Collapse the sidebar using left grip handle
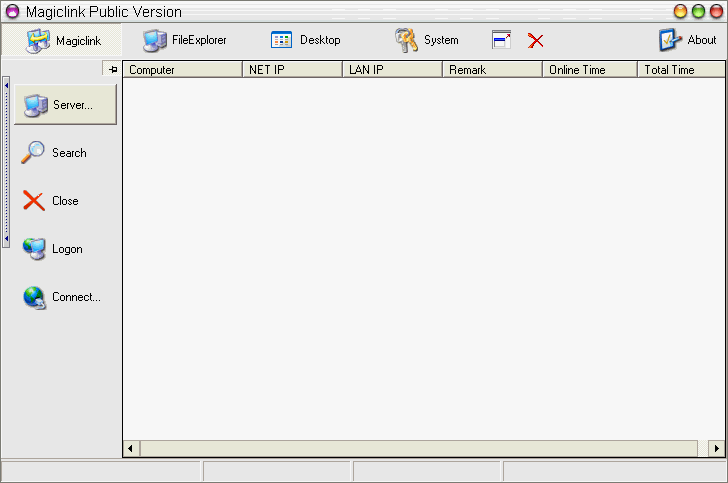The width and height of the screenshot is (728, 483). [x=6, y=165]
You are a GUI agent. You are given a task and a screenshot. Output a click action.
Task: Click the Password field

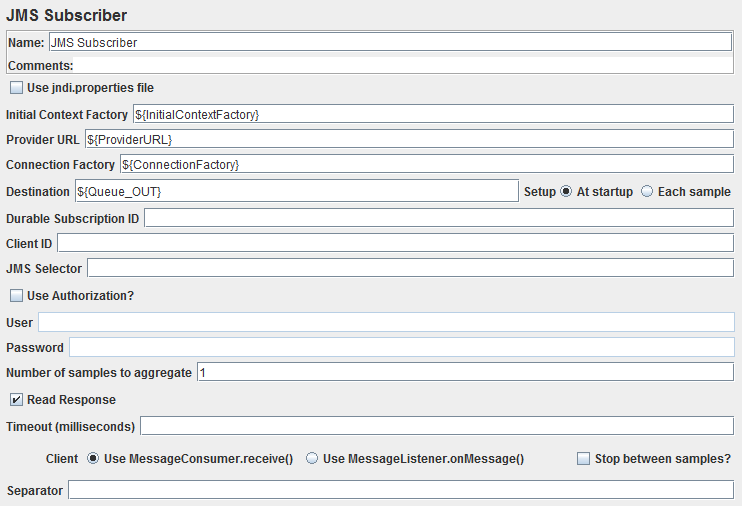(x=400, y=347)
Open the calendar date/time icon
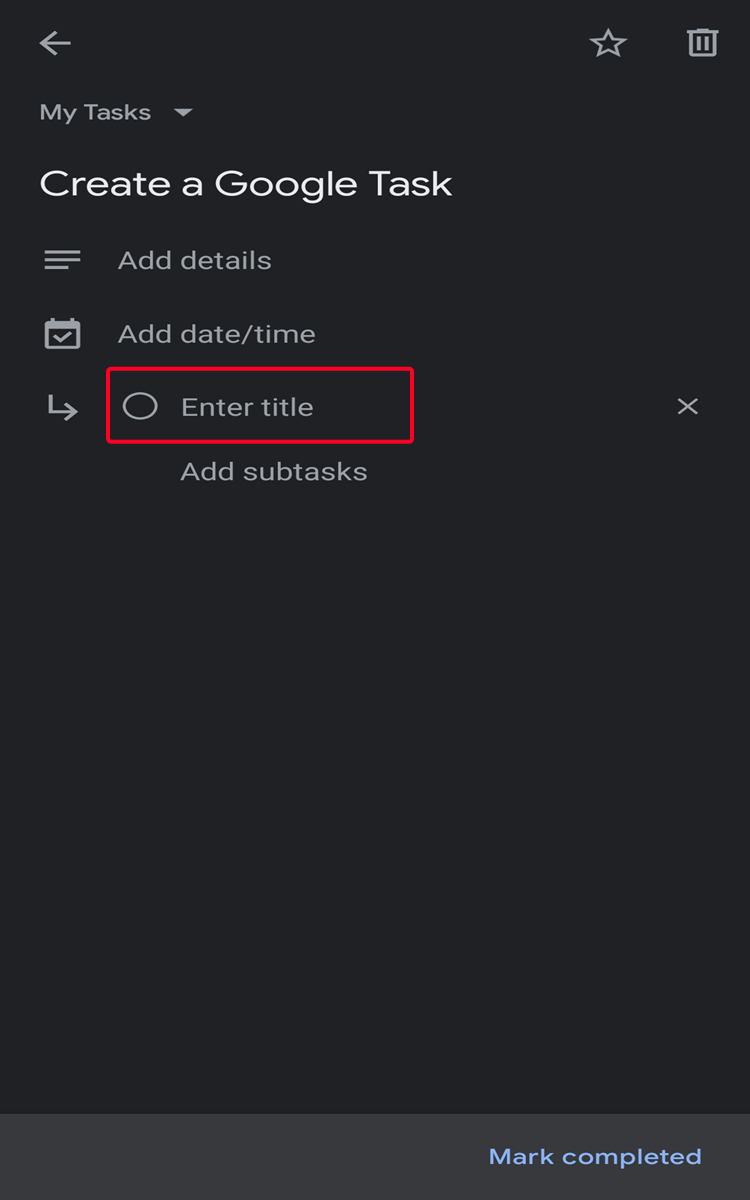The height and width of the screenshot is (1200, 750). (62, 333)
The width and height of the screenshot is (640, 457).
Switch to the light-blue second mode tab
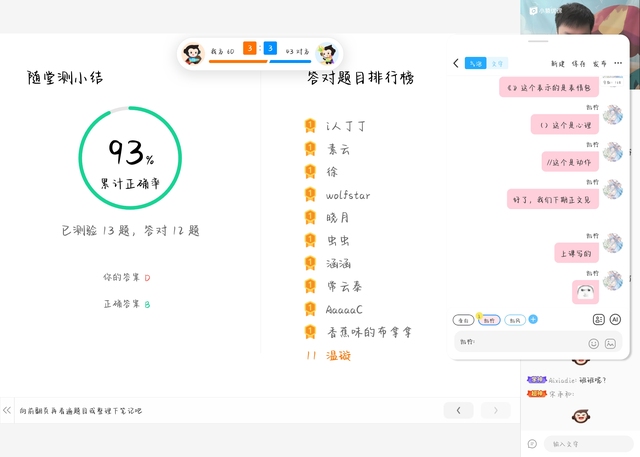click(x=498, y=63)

:: Exercise goal ::
Everything from the line containing "The width and height of the screenshot is (640, 457)." to the final line of the listing above, both ends included, should be transcribed word for word, except for the pictures.

:: Final answer ::
The width and height of the screenshot is (640, 457).
Switch to the light-blue second mode tab
click(x=498, y=63)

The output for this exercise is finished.